Ermittler suchen im September 2016 am Fundort von Peggys Leiche nach weiteren Spuren. Bild: dpa

Der Fall Peggy beschäftigt seit Jahren Ermittler und Öffentlichkeit. Dabei schien schon früh ein Schuldiger gefunden zu sein. Eine Chronik.

          7. Mai 2001: Die neunjährige Peggy aus dem oberfränkischen Lichtenberg verschwindet auf dem Heimweg von der Schule. Wochenlange Suchaktionen bleiben ohne Erfolg.

          August 2001: Die Polizei nimmt einen geistig behinderten Mann fest. Er gibt an, sich an Peggy und drei weiteren Kindern sexuell vergangen zu haben.

          22. Oktober 2002: Die Ermittler präsentieren den 24 Jahre alten Mann als mutmaßlichen Mörder der Schülerin.

          7. Oktober 2003: Vor dem Landgericht Hof beginnt der Prozess.

          30. April 2004: Der geistig behinderte Mann wird wegen Mordes an Peggy zu lebenslanger Haft verurteilt.

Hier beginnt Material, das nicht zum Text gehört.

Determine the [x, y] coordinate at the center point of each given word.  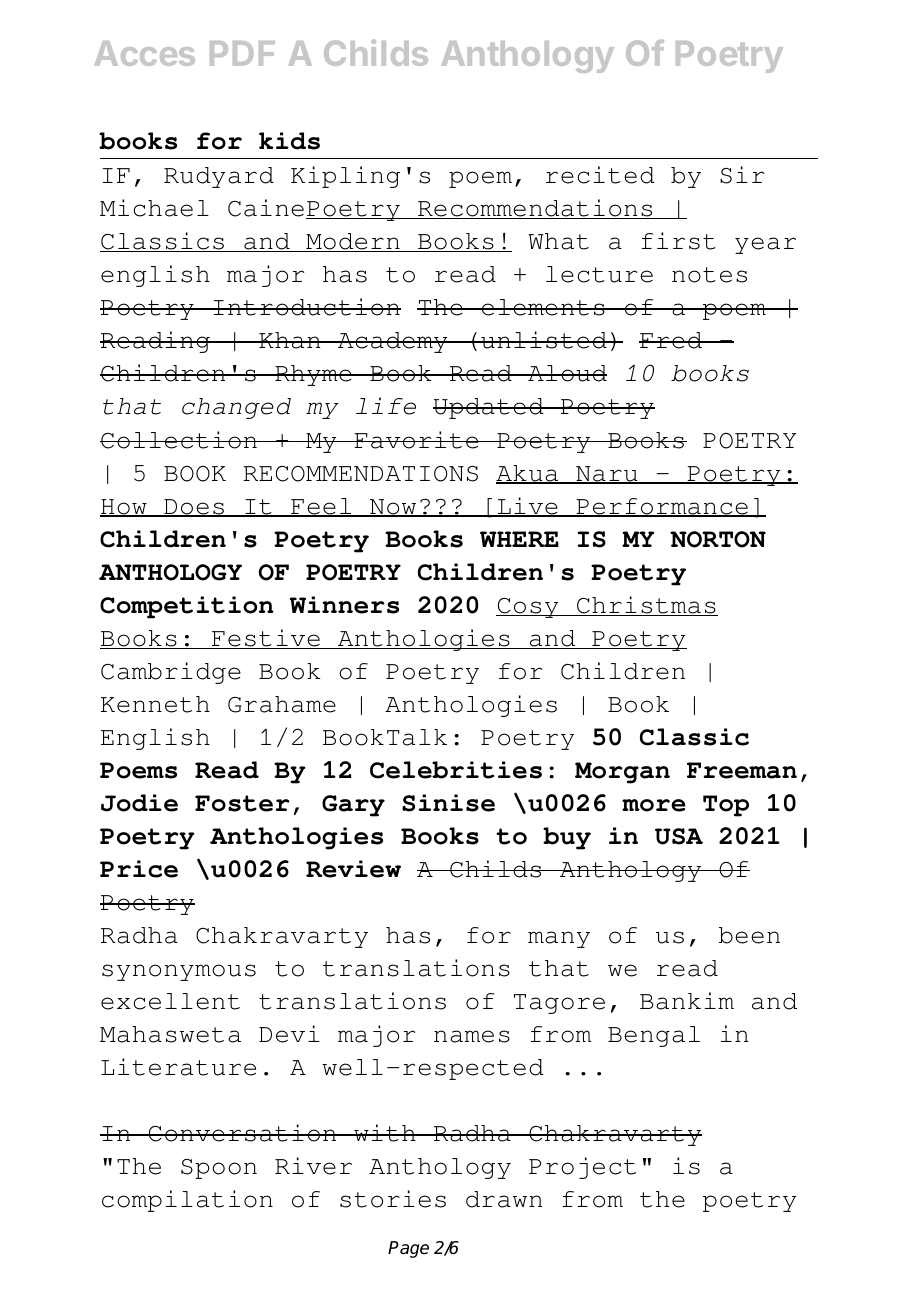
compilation [187, 1201]
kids [289, 141]
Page [408, 1249]
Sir [742, 175]
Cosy [528, 608]
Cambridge [171, 673]
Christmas [646, 606]
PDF [242, 53]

          17. September 2010: Ein wichtiger Belastungszeuge widerruft seine Aussage und erhebt schwere Vorwürfe gegen die Ermittlungsbehörden.

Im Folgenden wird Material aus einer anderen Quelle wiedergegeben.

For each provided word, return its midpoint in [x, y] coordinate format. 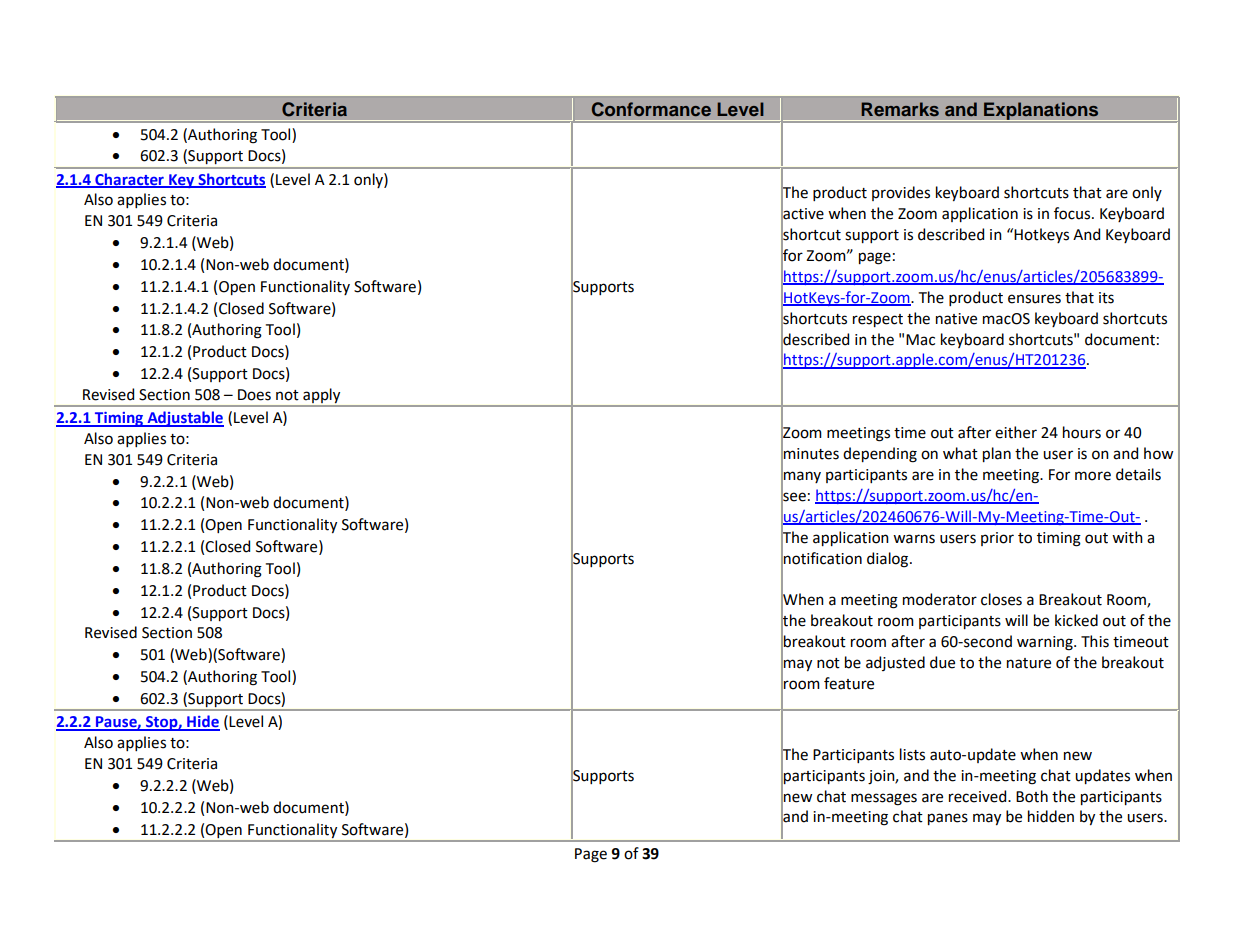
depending [880, 455]
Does [254, 395]
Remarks [900, 109]
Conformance [651, 109]
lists [912, 754]
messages [884, 799]
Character [129, 180]
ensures [1034, 299]
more [1093, 476]
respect [878, 320]
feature [849, 683]
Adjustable [184, 419]
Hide [202, 722]
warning [1046, 643]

          4. April 2013: Der Anwalt des geistig behinderten Mannes beantragt die Wiederaufnahme des Falls.

          8. Januar 2014: Auf dem Friedhof Lichtenberg öffnen die Ermittler ein Grab. Sie vermuten, dass bei einer Beerdigung 2001 Peggys Leiche dort abgelegt wurde. Doch sie finden keine Hinweise.

          10. April 2014: Auf Anordnung des Landgerichts Bayreuth beginnt das Wiederaufnahmeverfahren.

          7. Mai 2014: Das Gericht beendet das Verfahren aus Mangel an Beweisen. Eine Woche später gibt es einen Freispruch für den geistig behinderten Mann.

          18. Februar 2015: Die Staatsanwaltschaft Bayreuth stellt ihre Ermittlungen ein. Ein Ermittlungsverfahren gegen Unbekannt wird aber aufrechterhalten, um mögliche Spuren weiterzuverfolgen.

          19. März 2015: Das Oberlandesgericht Bamberg entscheidet, dass der ursprünglich verurteilte Mann aus der Psychiatrie entlassen werden soll.

          3. Juni 2015: Die ZDF-Sendung „Aktenzeichen XY... ungelöst“ greift den Fall Peggy auf.

          16. Juni 2015: Ein ehemaliger Verdächtiger im Fall Peggy wird in einem anderen Fall wegen sexuellen Missbrauchs eines Kindes zu einer Jugendstrafe von sieben Monaten ohne Bewährung verurteilt. Im Fall Peggy gilt er nicht mehr als tatverdächtig.

          Mai 2016: Ein im Fall Peggy ehemals verdächtigter Mann fordert Schadenersatz von mehr als 20 000 Euro. Ermittler hatten 2013 auf der Suche nach dem verschwundenen Mädchen sein Grundstück in Lichtenberg metertief durchsuchen lassen. Die Ermittler hatten dabei zwar Knochenreste gefunden. Sie stammten aber nicht von Peggy.

          2. Juli 2016: Ein Pilzsammler findet in einem Wald im thüringischen Landkreis Saale-Orla Skelettreste.

          4. Juli 2016: Polizei und Staatsanwaltschaft teilen mit, dass die Knochen „höchstwahrscheinlich“ von Peggy stammen. Dies hätten erste rechtsmedizinische Untersuchungen und Erkenntnisse am Fundort ergeben.

          13. Oktober 2016: Polizeipräsidium Oberfranken und die Staatsanwaltschaft Bayreuth teilen mit, dass am Fundort des Mädchens DNA-Spuren des mutmaßlichen NSU-Terroristen Uwe Böhnhardt gefunden worden.